Sage Cuts Staff by 40% After FDA’s MDD Rejection

Layoffs_iStock, Andrii Yalanskyi

Pictured: Illustration depicting large layoffs/iStock, Andrii Yalanskyi

Sage Therapeutics on Thursday announced a strategic review and reorganization plan to support its long-term business growth and the launch of its postpartum depression drug Zurzuvae (zuranolone).

As part of the realignment, Sage will let go of approximately 40% of its workforce, which the company says will “right-size the organization” and help it achieve sustained growth. The layoffs are also meant to provide Sage with more resources for commercial hires that will support the launch of Zurzuvae. The company expects to launch the postpartum depression (PPD) drug later this year.

Thursday’s strategic reorganization follows the FDA’s bittersweet verdict earlier this month. While the regulator gave Sage’s fast-acting pill the greenlight in PPD, it rejected the drug’s use in patients with major depressive disorder (MDD)—a much larger and more lucrative indication. Despite winning one approval, Sage’s shares tanked nearly 50% in response to the MDD rejection.

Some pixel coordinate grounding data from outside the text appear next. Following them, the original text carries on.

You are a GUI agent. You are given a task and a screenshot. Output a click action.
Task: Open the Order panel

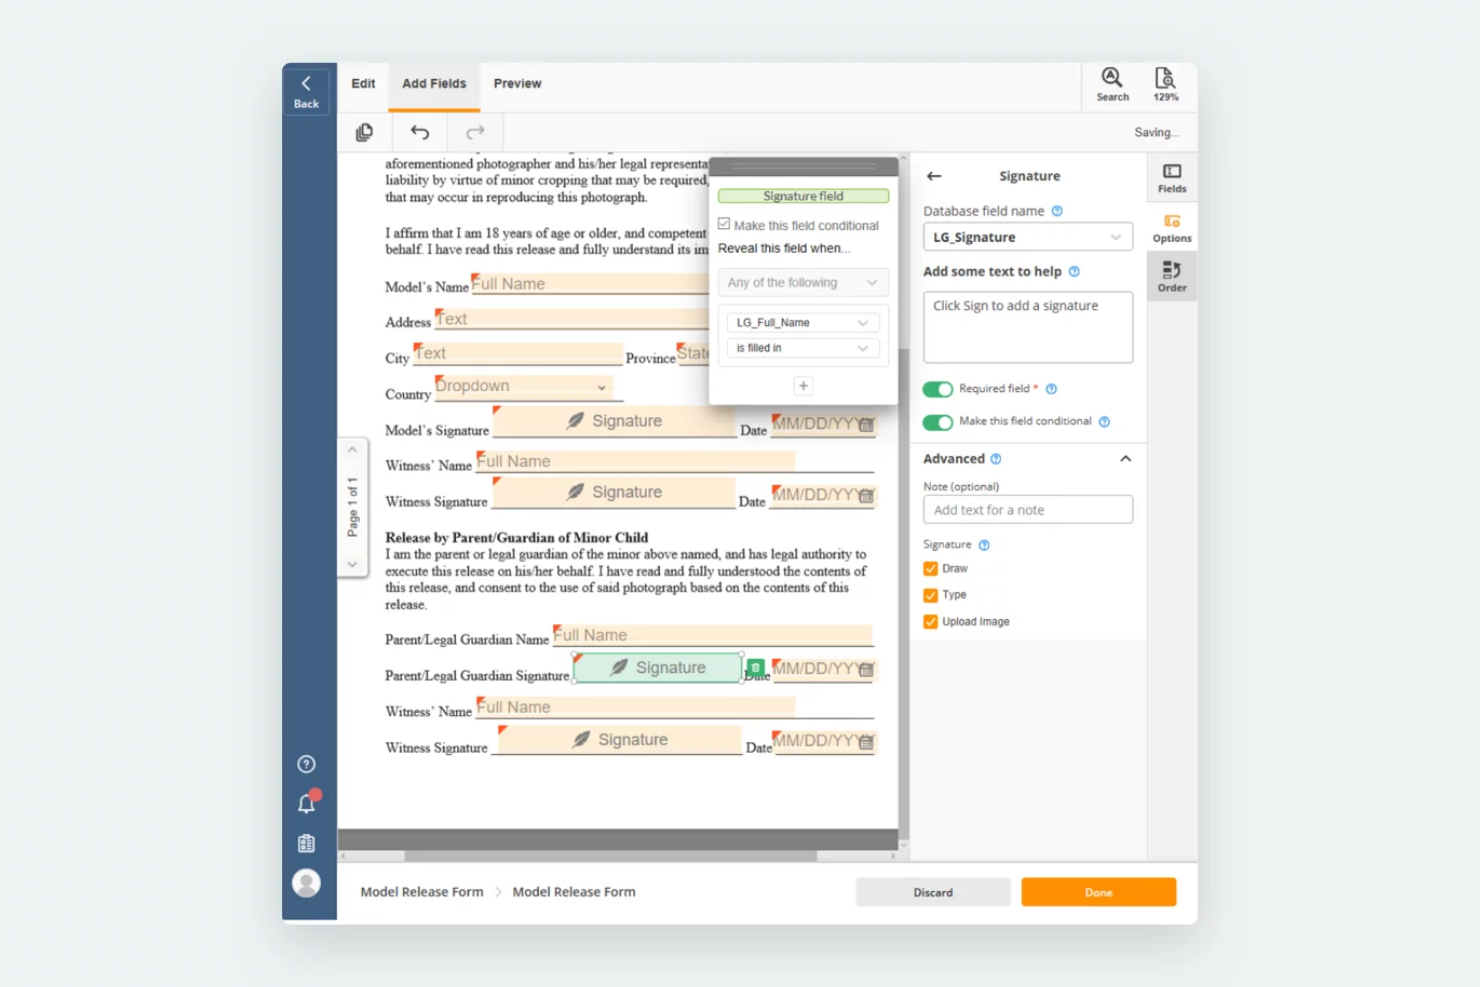(x=1171, y=276)
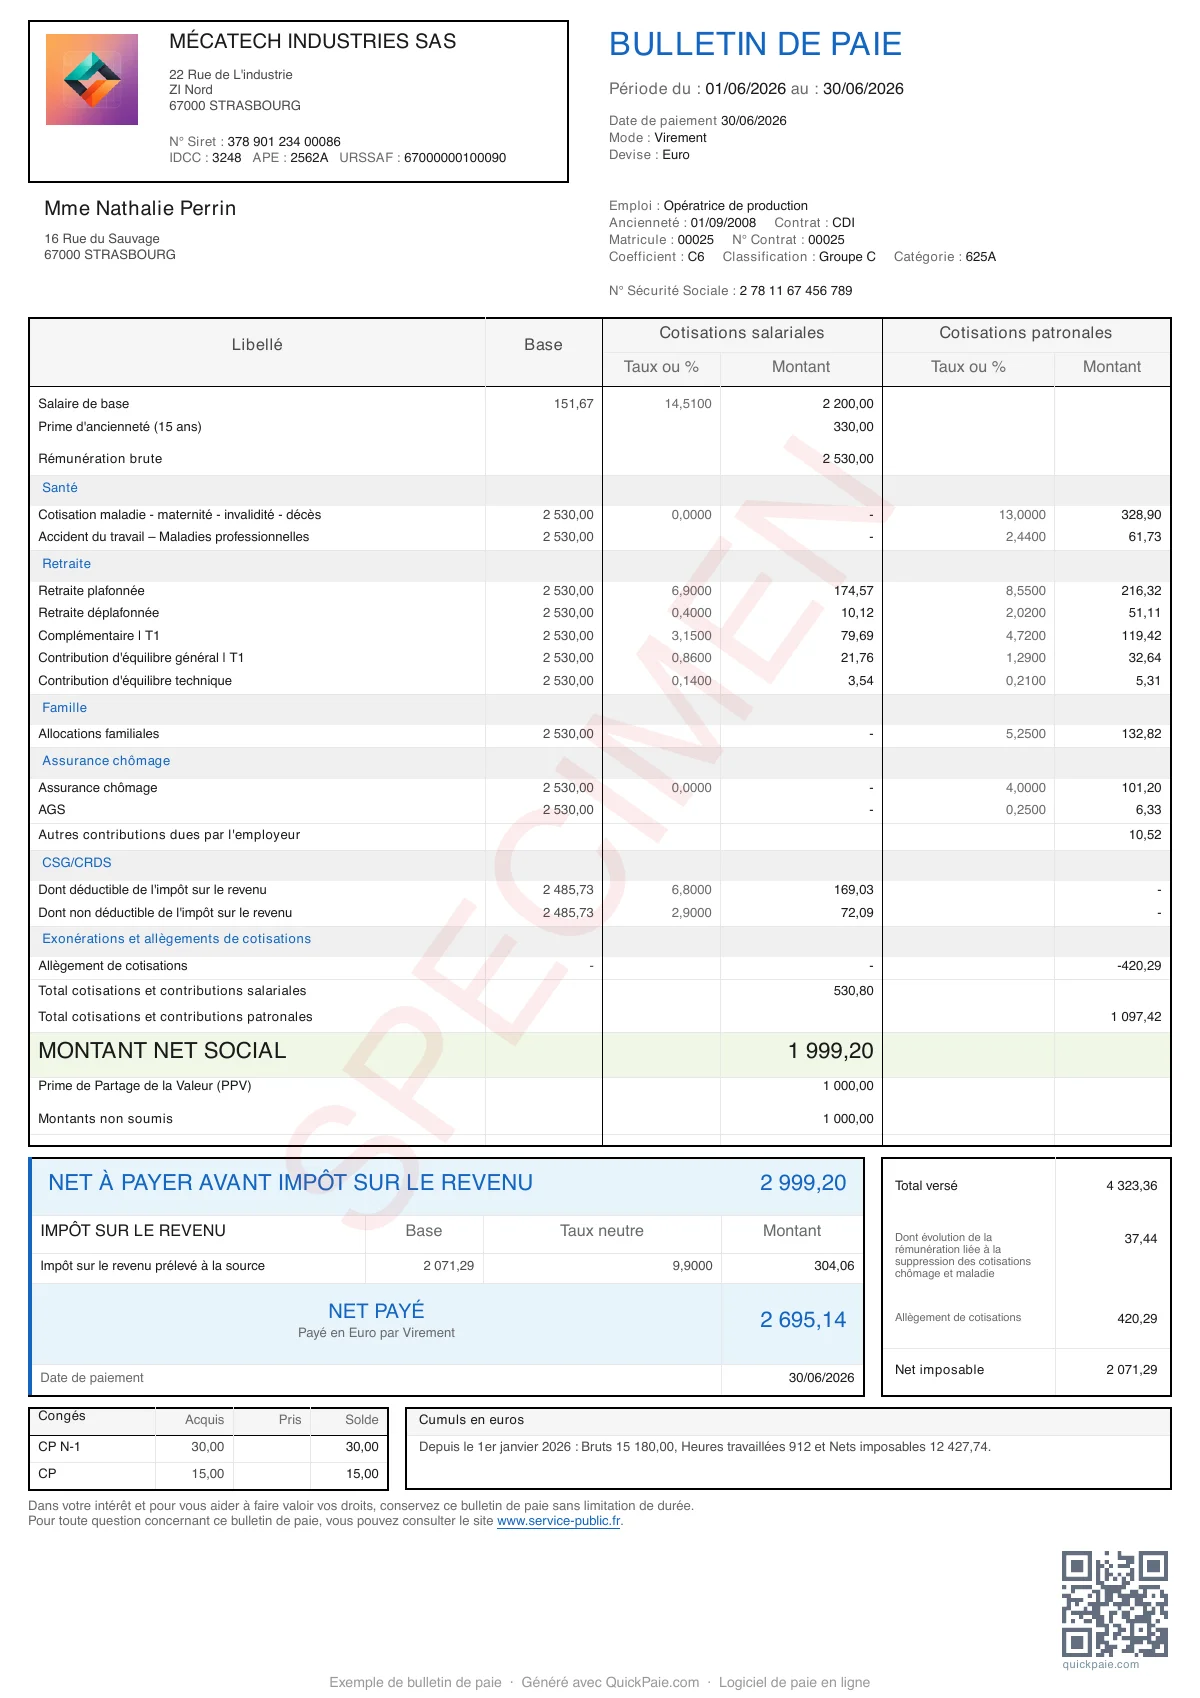This screenshot has width=1200, height=1698.
Task: Click the Assurance chômage section header
Action: pos(106,761)
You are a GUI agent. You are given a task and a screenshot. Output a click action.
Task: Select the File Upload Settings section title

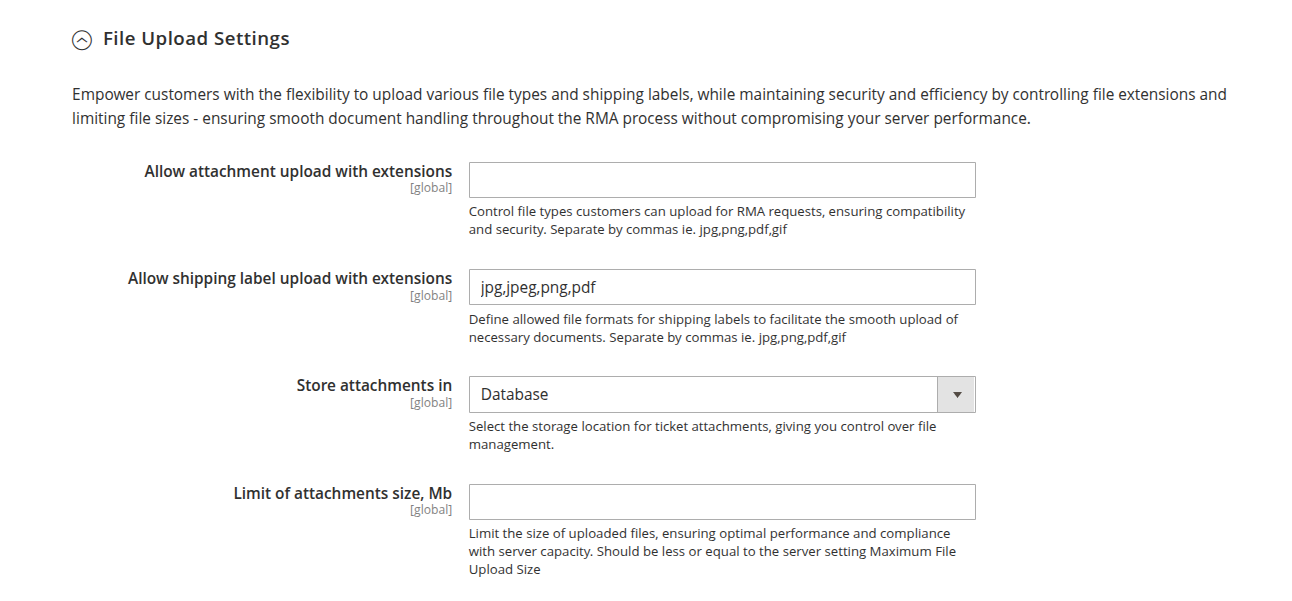coord(196,38)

In an interview with Reuters earlier this month, Jeffries analyst Mike Yee said that zuranolone had a more than $1 billion sales opportunity in clinical depression “compared with $250 million to $500 million potential for postpartum depression.”

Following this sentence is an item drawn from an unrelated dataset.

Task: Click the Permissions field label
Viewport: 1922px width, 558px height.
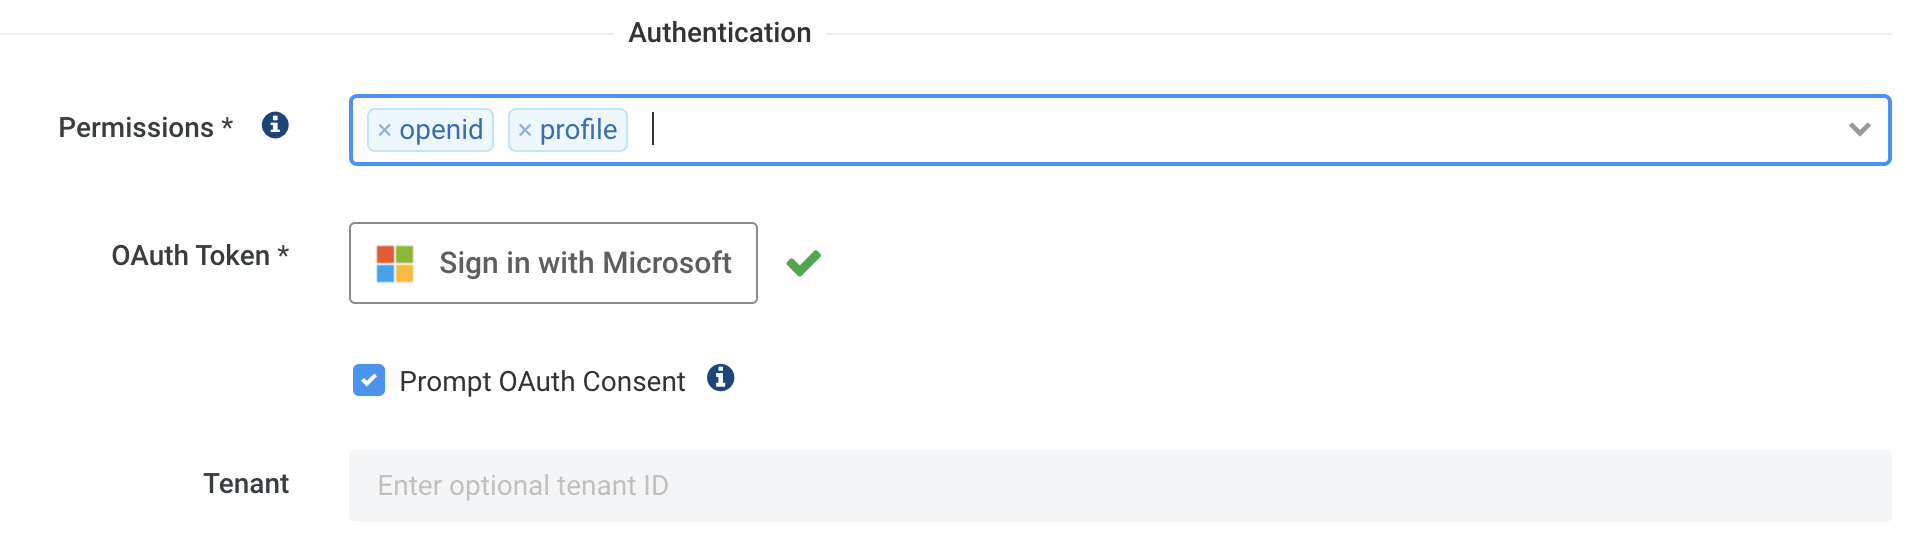Action: tap(145, 128)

Soon after zuranolone’s rejection in MDD, Sage CEO Barry Greene said in an investor call that the company is looking to extend its cash runway and is “currently evaluating resource allocation, including pipeline prioritization and a workforce reorganization.”

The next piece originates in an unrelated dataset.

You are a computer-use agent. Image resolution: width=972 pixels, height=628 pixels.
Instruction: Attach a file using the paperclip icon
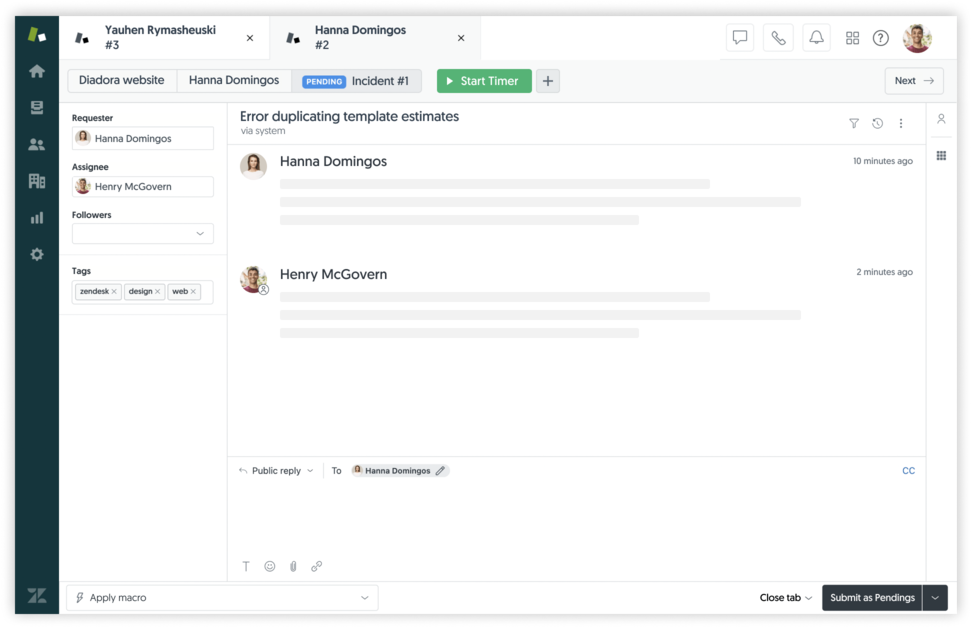(293, 566)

Alongside the layoffs announced Thursday, Sage said it will focus R&D efforts on two mid-stage assets. These include its oral neuroactive steroid SAGE-324, in development for essential tremor, epileptiform disorders and Parkinson’s disease. The company will also continue advancing its oral NMDA modulator SAGE-718, being trialed for Alzheimer’s disease and mild dementia, as well as cognitive dysfunction in Huntington’s disease and Parkinson’s disease.

Meanwhile, Sage will suspend work on “certain earlier-stage programs, with the goal of making evidence-driven investments,” the company said in Thursday’s announcement.

Sage will also adjust its leadership team structure to be more aligned with its pipeline and commercial properties. In line with these changes, CSO Al Robichaud will step down from his post but will stay onboard as a scientific consultant and will remain part of Sage’s Medicinal Chemistry and Pre-Clinical Scientific Advisory Boards. Robichaud has been with the company since its founding in 2011.

Sage CDO Jim Doherty and Senior Vice President of Medical Affairs Mark Pollack will also depart “to pursue new opportunities,” the company announced.

The pipeline and workforce reorganization plan is meant to help Sage strengthen its balance sheet by generating annualized net savings of $240 million. As of June 30, 2023, Sage had approximately $1 billion in cash, cash equivalents and marketable securities, which will help fund the company’s operations into 2026.